On June 22, 2020, Katie W. wrote: How do you combine your writing voice with someone else’s? My grandmother left around fifteen notebooks of information for a novel, and I really want to finish it, but I’m worried about keeping it true to her while, at the same time, keeping it true to my own writing. Essentially, what I’m wondering is how do you finish something someone else started?
I love this question!
Since it came in more than a year ago–Katie W., where are you in the project?
And I’m so sorry you lost your grandmother!
In one of my favorite classes in poetry school, we had to read a poetry collection every week and write an analysis and an imitation poem. One of the poets we read was Matthea Harvey, whose work is only for adults. The collection I read is ironic and tragic.
When I wrote my imitation poem, I felt like she took up residence in my brain and I was just taking dictation. But that mind meld I felt didn’t happen automatically (and Harvey herself might not think I had imitated her at all). I read her poems exceedingly closely. Her lines are long. She uses punctuation rarely, and the reader has to figure out what’s going on when the end of one unpunctuated sentence becomes the beginning of the next. She loves alliteration and detail and images. There are surreal surprises.

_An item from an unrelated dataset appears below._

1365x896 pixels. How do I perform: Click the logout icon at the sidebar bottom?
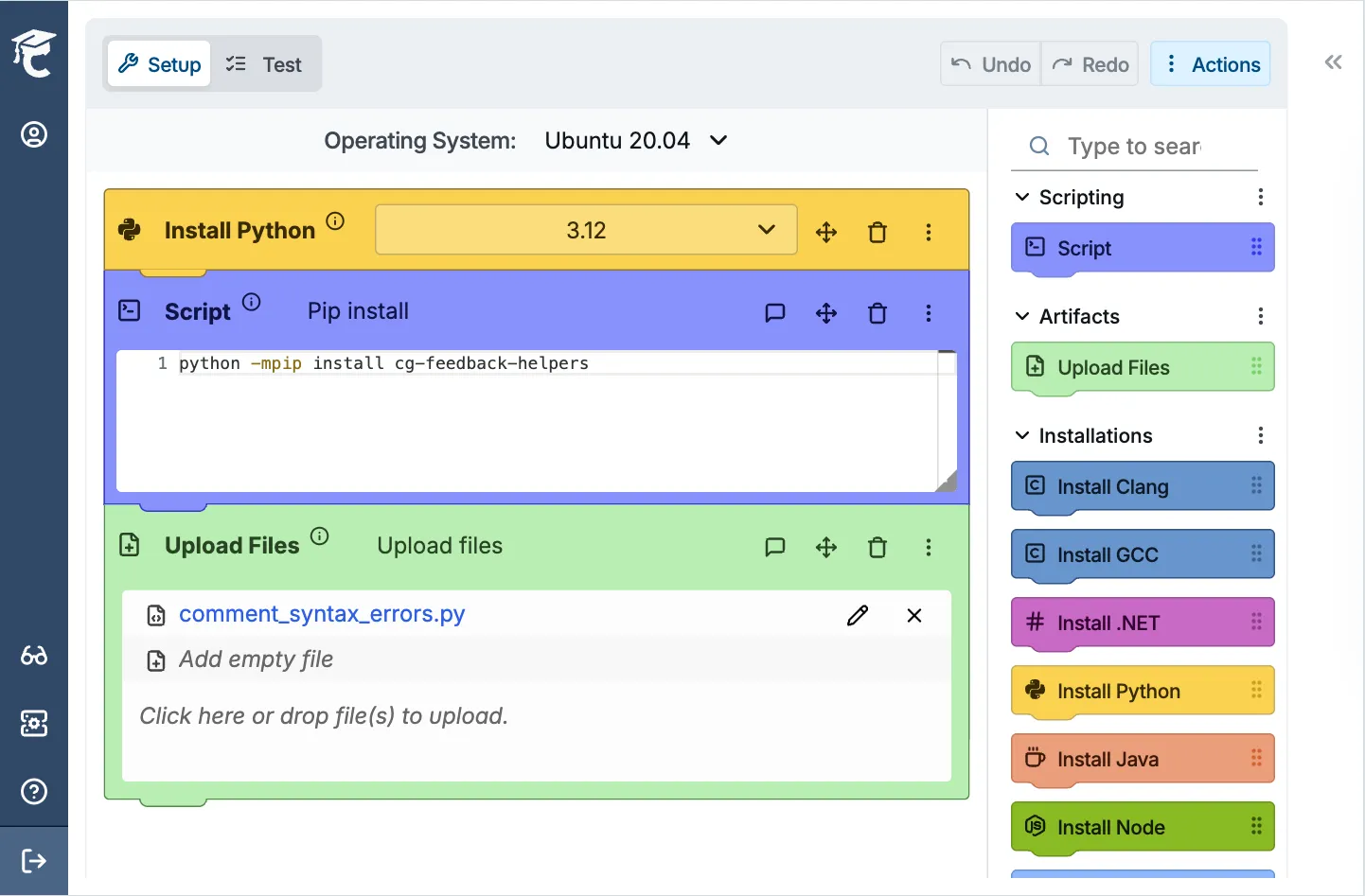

I did the same analysis of the work of the other assigned poets and felt that I always caught something of their work, but never as close as I thought I came with Harvey.
Katie W. Says she has “information” rather than manuscript pages. When I write notes, I don’t craft my sentences. I leave them as they come out, plop! Anyone hoping to imitate my fiction voice wouldn’t find my notes useful. So, to study notebooks of information for writing voice may not work. But maybe Katie W. has some fiction-writing of her grandmother’s or even letters or emails that she spent time drafting. The point is to concentrate on whatever reflects the voice of the writer we want to merge with.
We look at sentence length. Are the sentences short, long, or varied? Same for paragraphs. Word choice: many syllables or one-to-two? Is her writing direct, or does she circle around? Serious or funny? Easy to understand, or does she make the reader work? If we’re looking at fiction, is there much dialogue? Description? Detail? Images? Sounds? Smells? What’s the ratio between showing and telling?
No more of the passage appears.